I don't love Brian's proposal, mostly because it seems to fly in the face of the fight for a salary cap. I seem to recall the NHL shut down for a year over a hard cap. But it would definitely get the rumor mill churning again. What do you think?
Kevin Schultz: I'm thinking two things here. This will inevitably favor big money teams. As it stands right now, teams pay an equal penalty for making poor decisions. If this rule is implemented as is, rich teams will gain the ability to sell off their mistakes. That's the kind of thing we sat out a year to fix.

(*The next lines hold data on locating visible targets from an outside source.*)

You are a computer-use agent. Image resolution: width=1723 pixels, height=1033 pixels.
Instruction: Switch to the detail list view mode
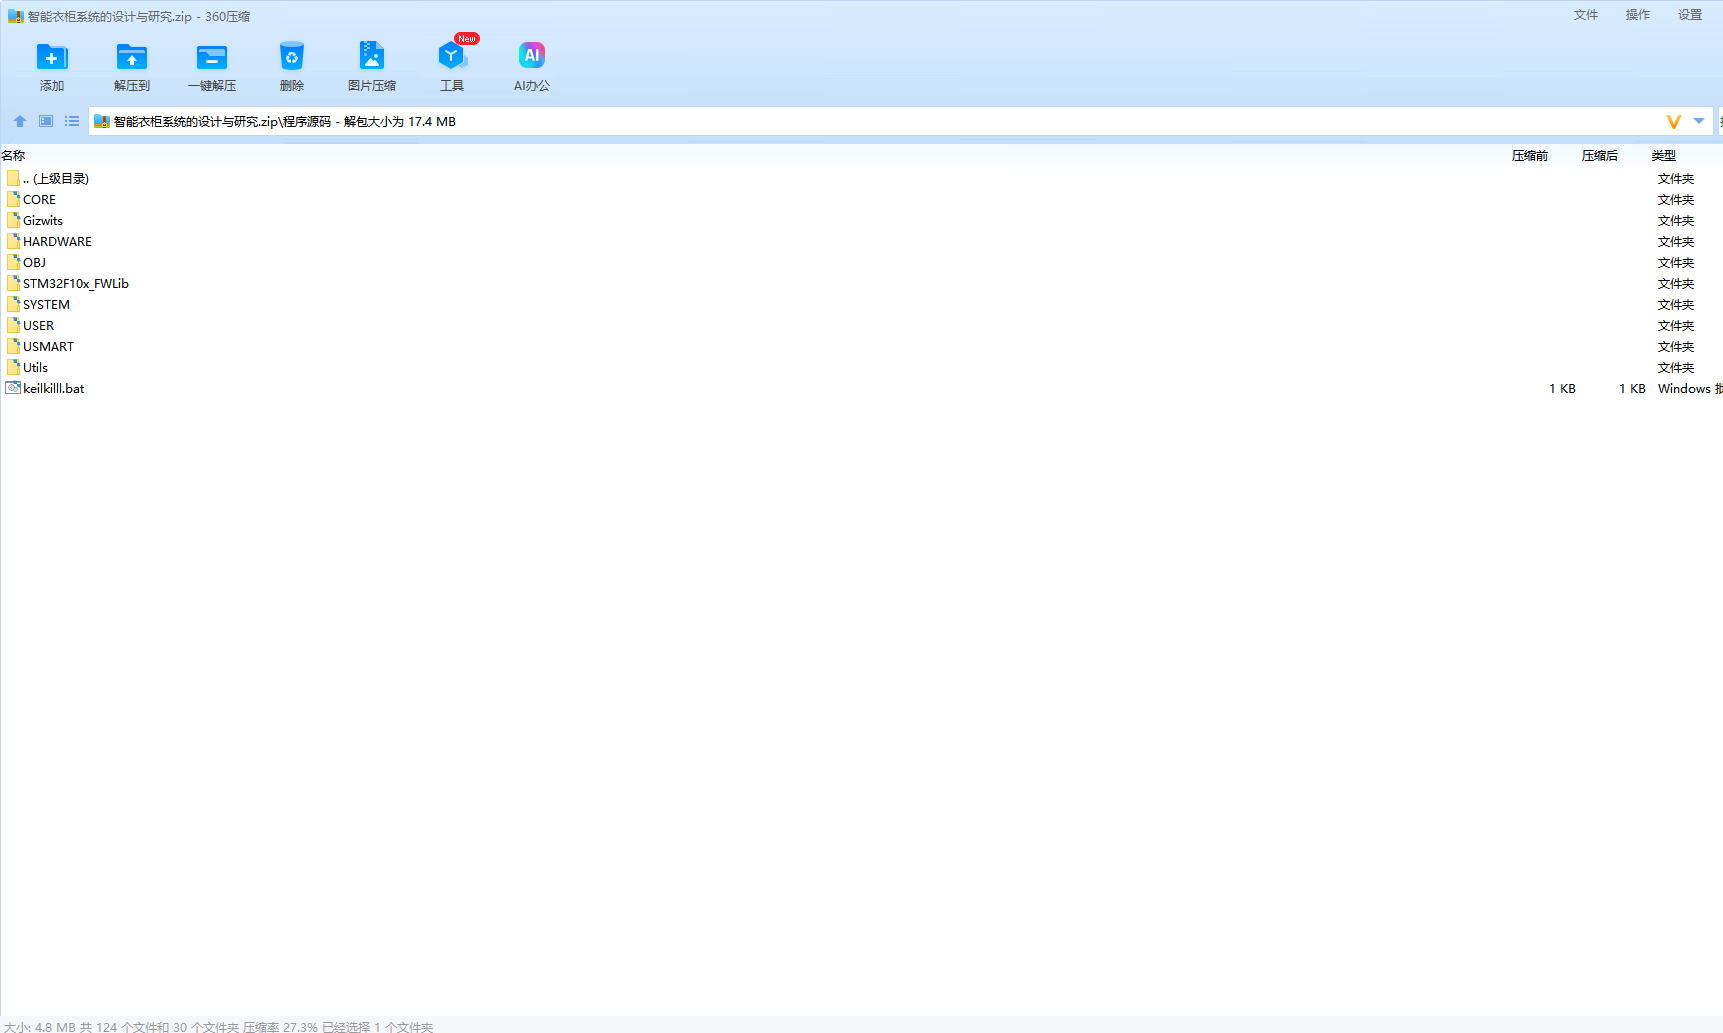tap(72, 121)
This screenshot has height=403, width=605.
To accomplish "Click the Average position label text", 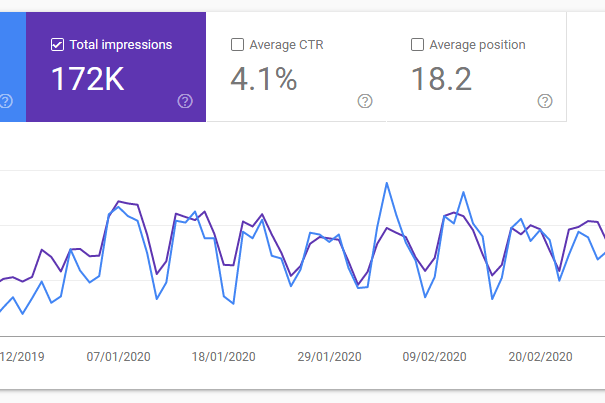I will pyautogui.click(x=477, y=45).
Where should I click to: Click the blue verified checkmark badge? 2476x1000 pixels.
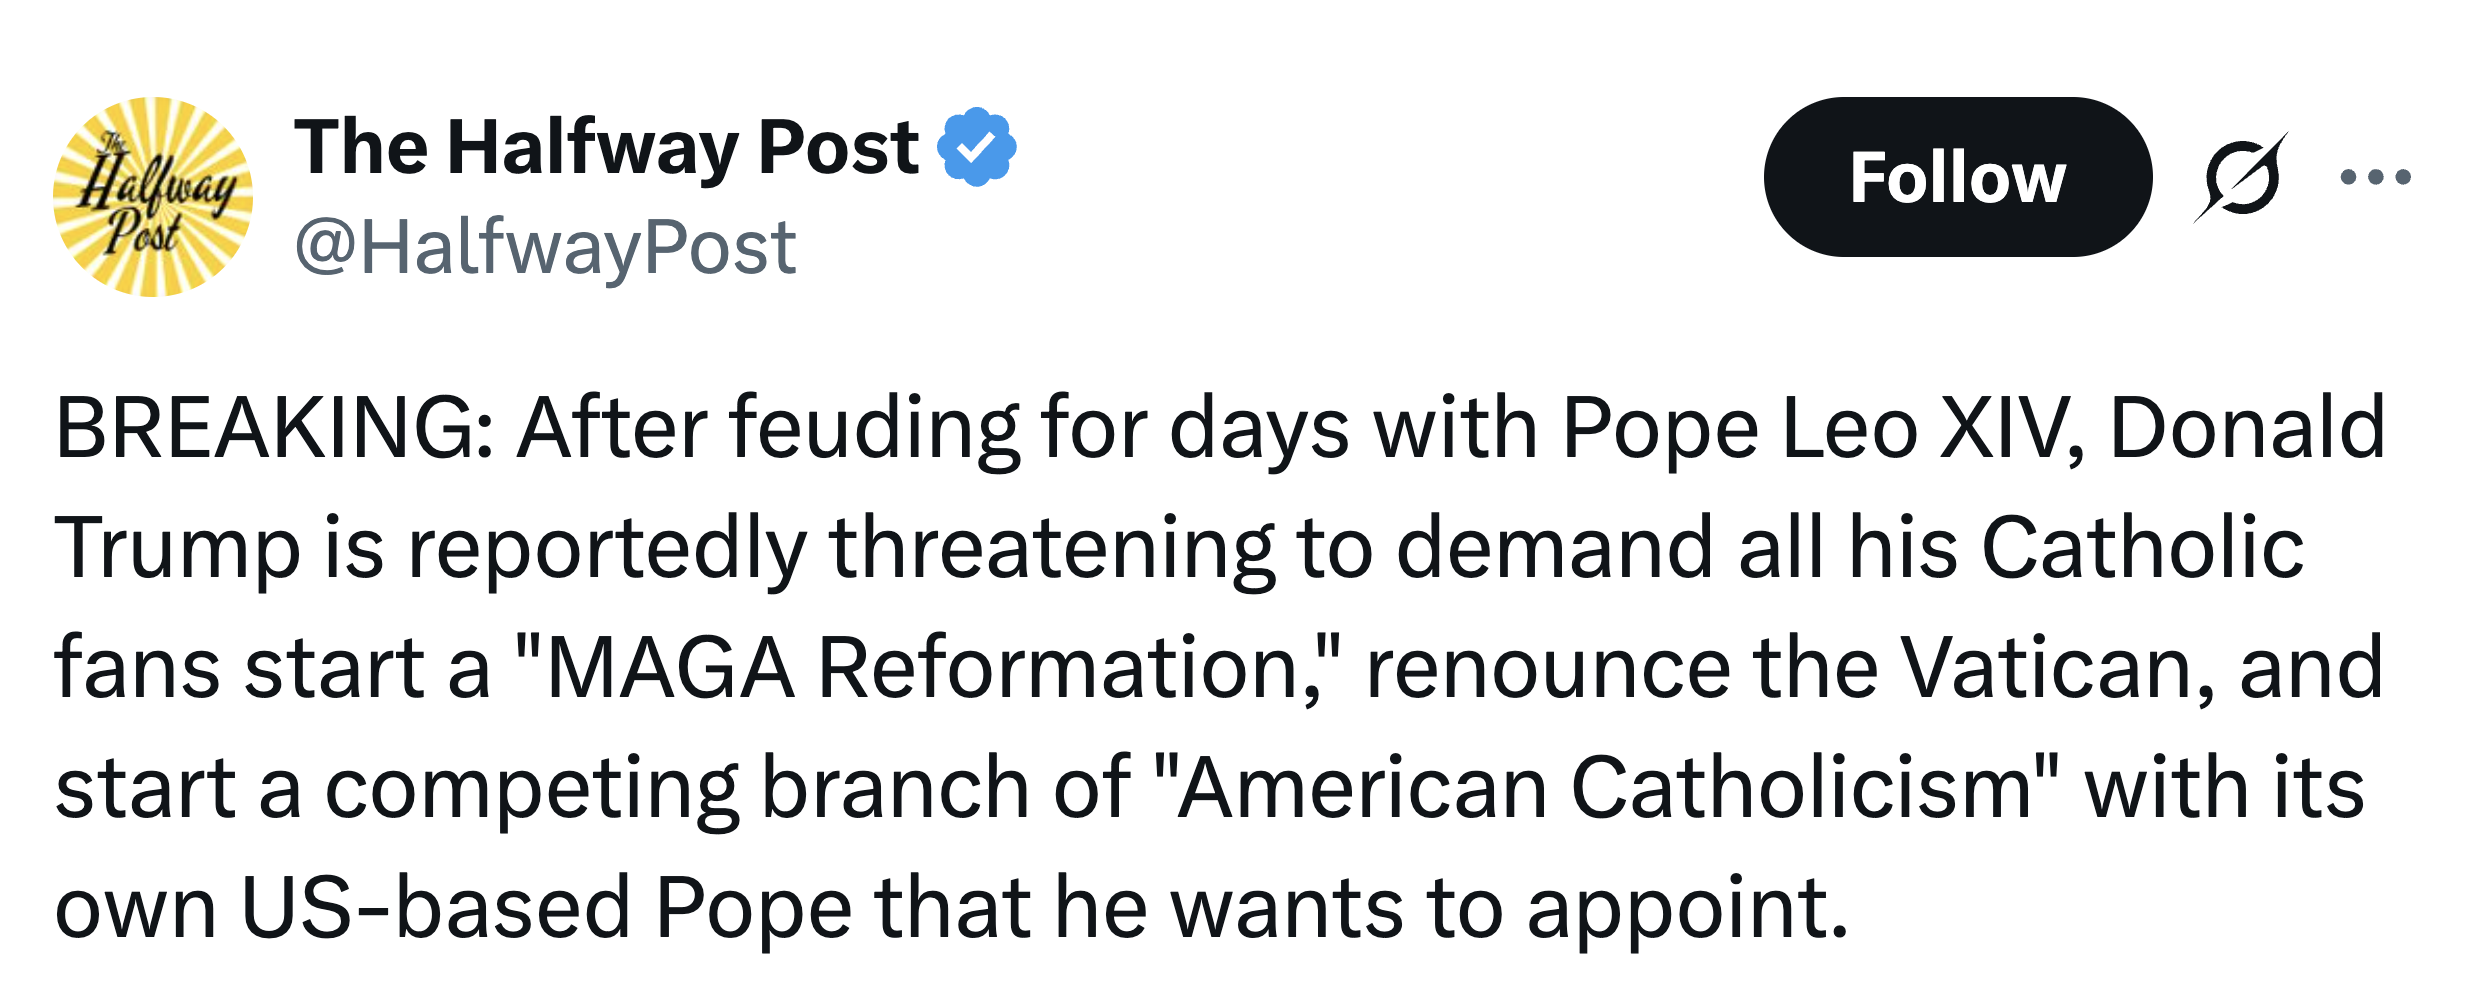pyautogui.click(x=976, y=147)
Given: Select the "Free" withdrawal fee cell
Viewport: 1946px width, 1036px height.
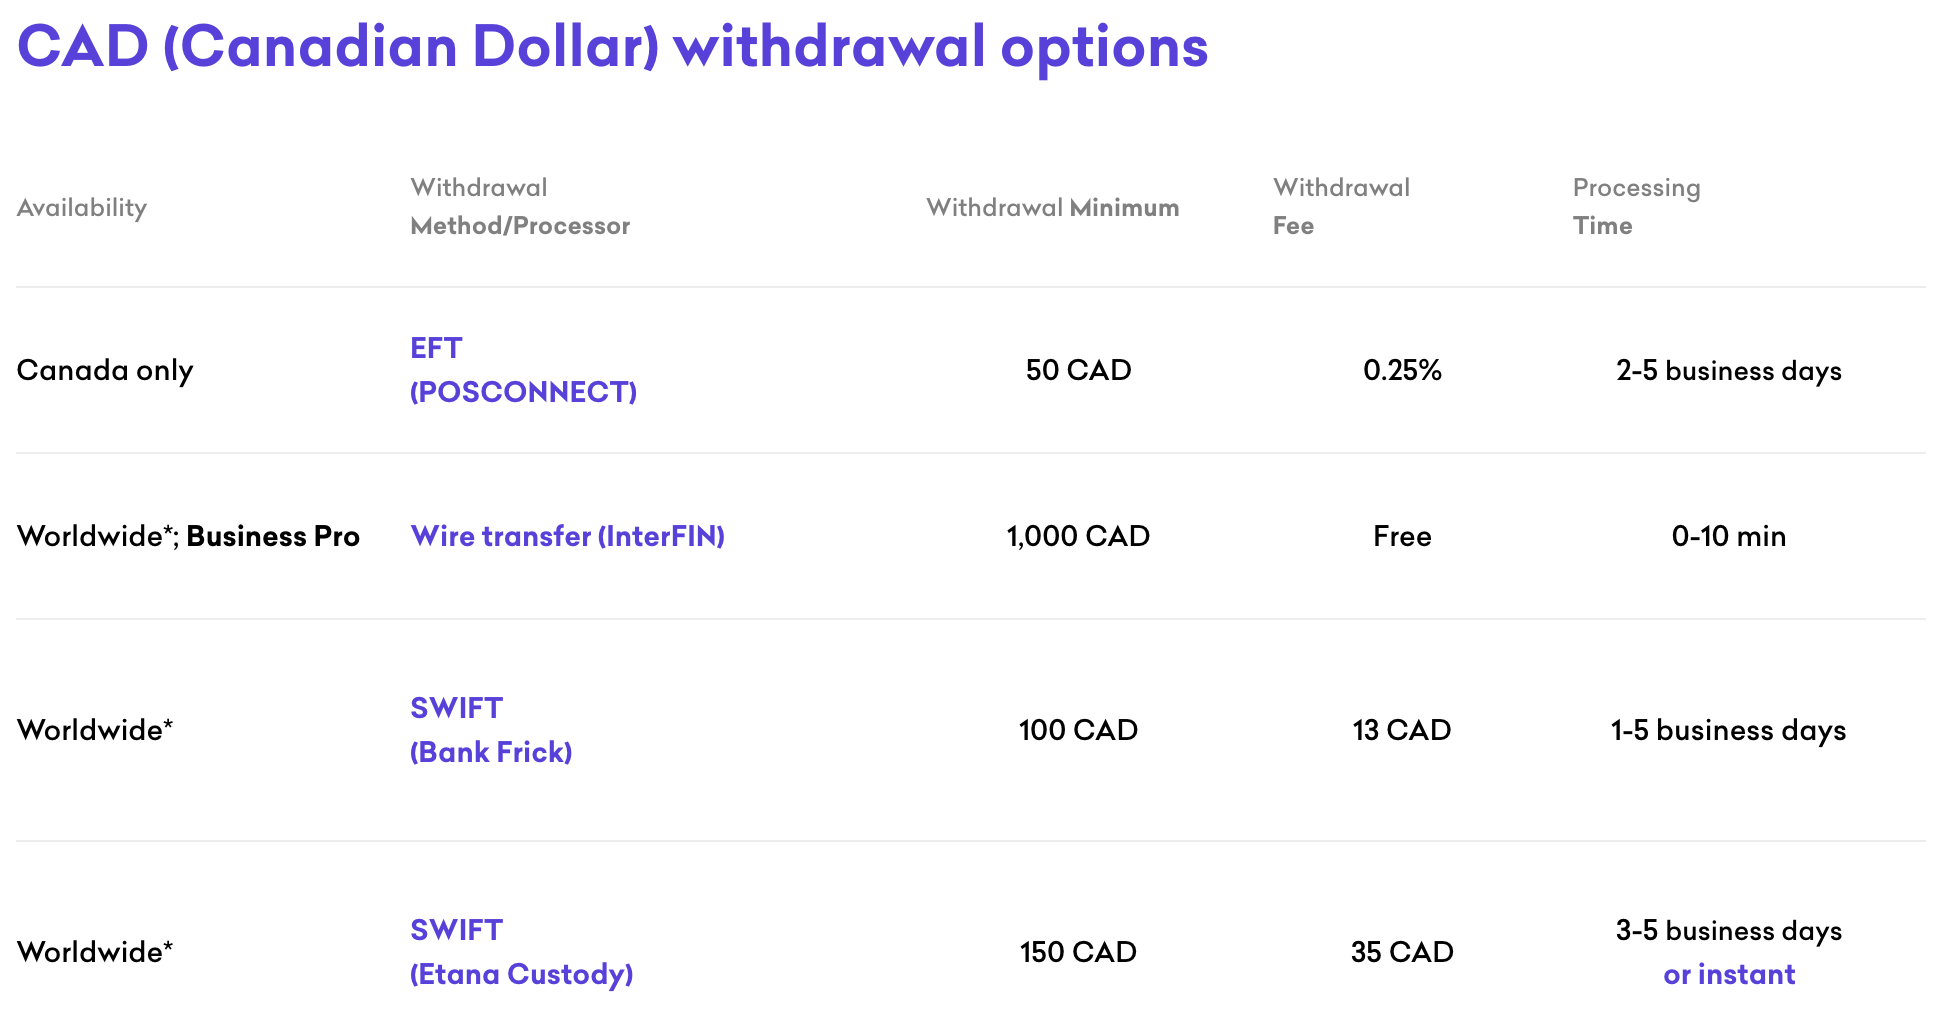Looking at the screenshot, I should (1402, 536).
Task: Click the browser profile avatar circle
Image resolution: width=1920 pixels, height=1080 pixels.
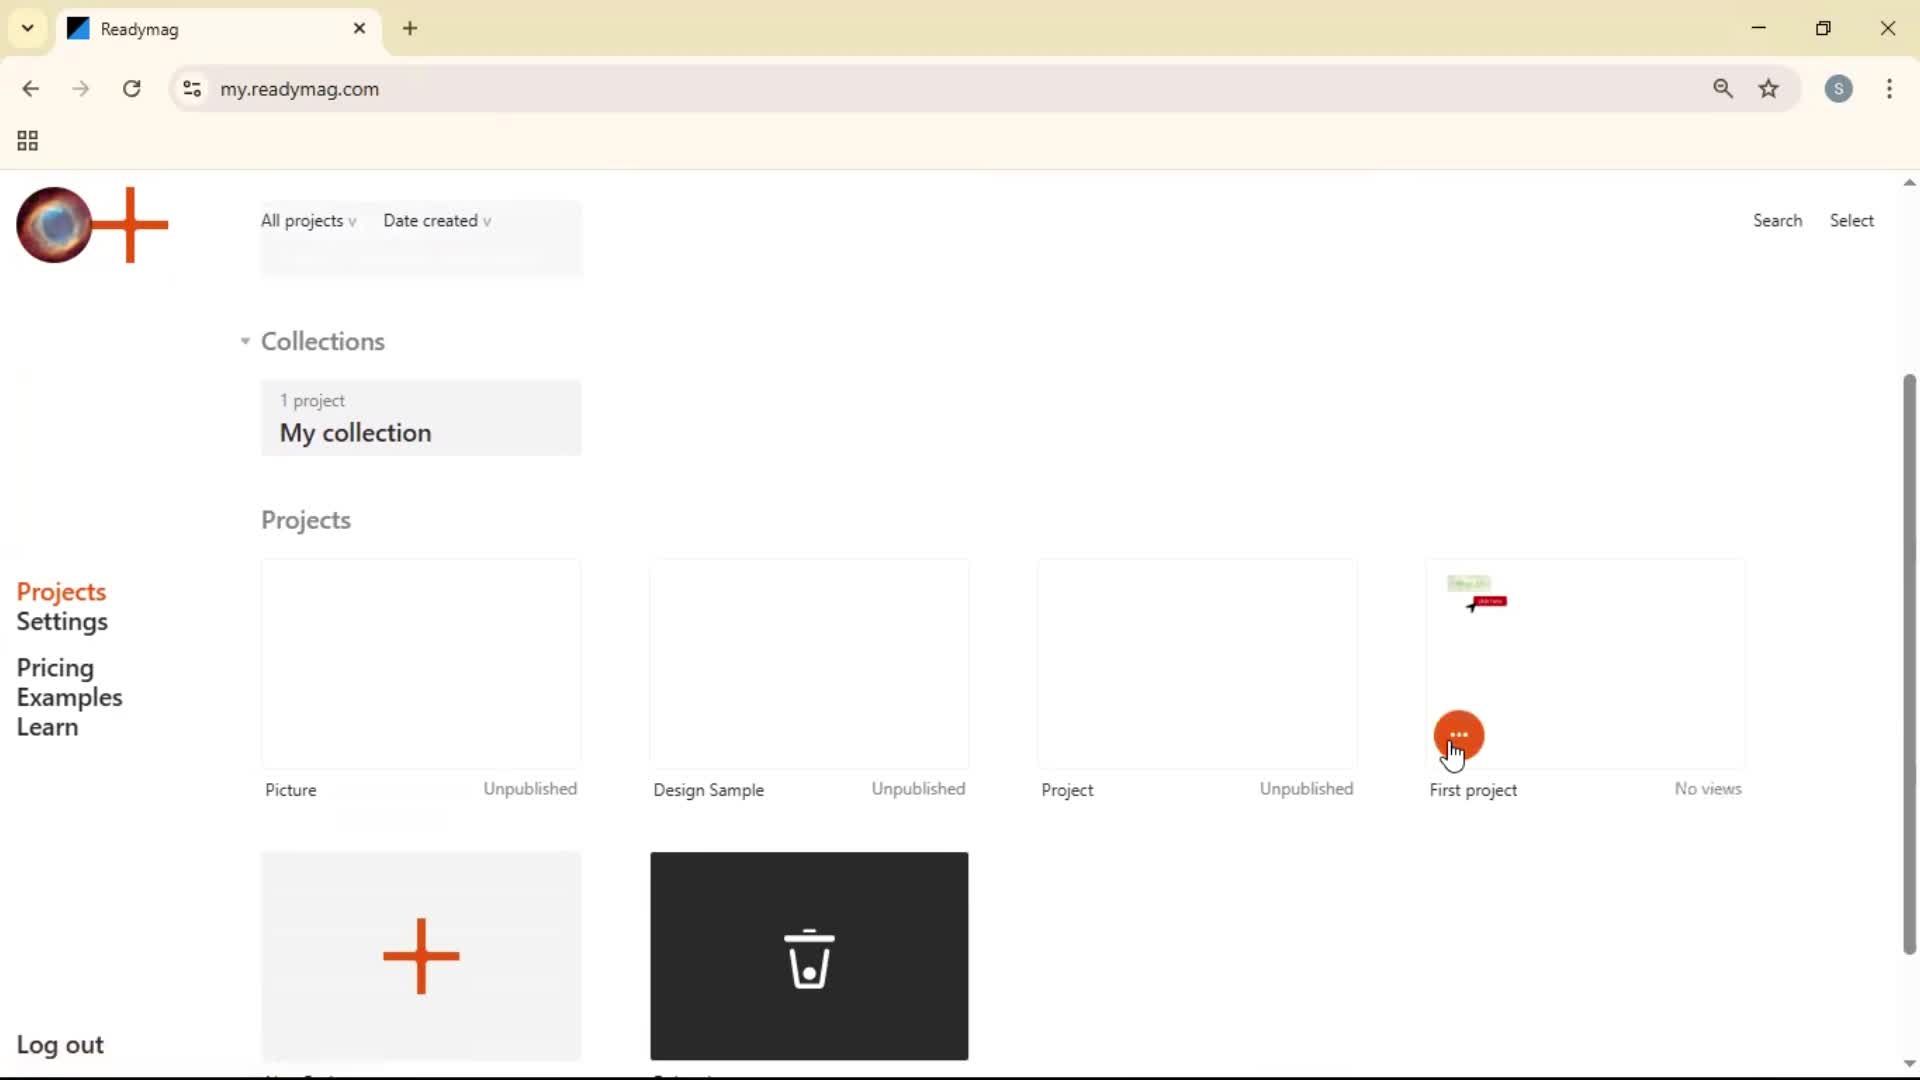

On the flip side, yes it would certainly increase trades. But is it worth it? Personally, I would give up hot stove talk if it meant knowing that the playing surface was level. That's one of my biggest pet peeves about MLB -- the salary disparity between the haves and the have nots. As the NFL has shown, there's a lot to be said for a salary cap. But I feel like I'm in the minority on this one. Where do you stand, CB?
Chris Botta: As tantalizing as it is, I vote no on Burke's proposal. There's a reason why it hasn't gained enough traction over the last three years. I don't see enough NHL governors passing it.
So that leaves us back to the silence of the trade rumors. You know what? I doubt we'll see much major activity between now and the Olympics in February. In the League Where Every Team Gets Points, as many as 26 of the NHL's 30 teams may still be hanging around the playoff race in the week leading up to the March 3 deadline. Right now, only Carolina appears out of it in the East -- and their 13-point deficit is not insurmountable. In the West, there's just a ten-point split between No. 5 Los Angeles and No. 15 Anaheim.
Guess they just don't make trades like they used to, Kevin.
Kevin Schultz: Well, sort of. It seems like we're back in an era -- well before my time -- of fewer trades and more home-grown players. I'm sure the ever-cranky hockey purists are going to love that and, incidentally, I wonder if it will go anywhere in terms of the NHL being able to market its stars more easily. With star players changing teams less because they're locked into long-term deals, they become the faces of franchises. I don't know, it's possible. But it certainly looks like we're in for fewer trades, for better or worse.